Las vacas ya no miran al hospital de Palencia

La vaquería sin el ganado. /A. Quintero
La vaquería sin el ganado. / A. Quintero

La jubilación de uno de los dos hermanos propietarios aboca al cierre de la vaquería del Camino Collantes después de 61 años

El Norte
EL NORTEPalencia

Su estampa a escasos 400 metros del Hospital Río Carrión de Palencia llama poderosamente la atención. ¿Cómo puede estar una vaquería a esa distancia tan corta de un centro hospitalario? Es esa una pregunta que se hacen numerosos palentinos cuando transitan por la zona dando un paseo, o también los conductores que, al circular por el Camino de Collantes, creen haber equivocado la ruta y encontrarse más en el término de un pueblo que a catorce minutos andando de la Calle Mayor o, lo que es lo mismo, a poco más de un kilómetro de la principal arteria de la ciudad. Pues no hay respuesta al respecto, quizá los 61 años que allí lleva vallado el ganado vacuno, rumiando entre los grandes montones de paja que se acumulan en la explotación. Desde luego, en 1958 se había inaugurado ya el hospital hacía cuatro años, pero a saber las normas urbanísticas que había por aquel entonces...

La vaquería en marzo de este año.
La vaquería en marzo de este año. / A. Quintero

En todo caso, los palentinos que hayan pasado por allí desde el lunes, se habrán quedado descolocados al ver que en la vaquería del Camino Collantes ya no hay ganado. Tanto tiempo acostumbrados a ver pastar a las vacas, y ahora no hay ni rastro de los animales. Ese día, el lunes, fueron retiradas de la explotación. ¿La razón?
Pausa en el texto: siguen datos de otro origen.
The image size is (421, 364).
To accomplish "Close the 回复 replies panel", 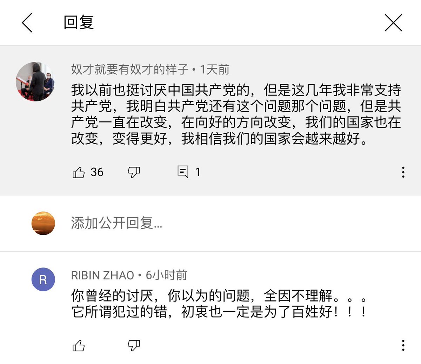I will click(x=393, y=23).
Parece que la jubilación de uno de sus dueños, que son dos hermanos de 72 y 62 años. Su edad se deduce del suceso que tuvo lugar en la vaquería el 1 de junio de 2014, cuando, según se informó desde la Subdelegación del Gobierno, dos hombres de 57 y 67 años, M. L. R. y C. L. R. (coincidencia de apellidos) resultaron con quemaduras en los brazos y las piernas a consecuencia de un incendio que se registró en dos naves de las instalaciones en la que se apilaban cientos de paquetes de paja y la alfalfa, lo que facilitó la combustión y expansión del fuego.

Así pues, C. L. R. parece resuelto ya a jubilarse, y como quiera que la vaquería la tiene con su hermano M. L. R. en comunidad de bienes, precisa disolver esa comunidad para su propósito, según comentaba un familiar de los hermanos, que al tiempo hacía hincapié en que el otro hermano anda delicado de salud y que, además, en el caso de que este quisiera continuar con el negocio, ahora ya no se dan permisos para mantener allí una explotación de ganado. Una vaquería que, antes de los hermanos la regía su padre y que tuvo ubicación anterior en la calle Santo San Pedro, según recordaba el pariente de los propietarios.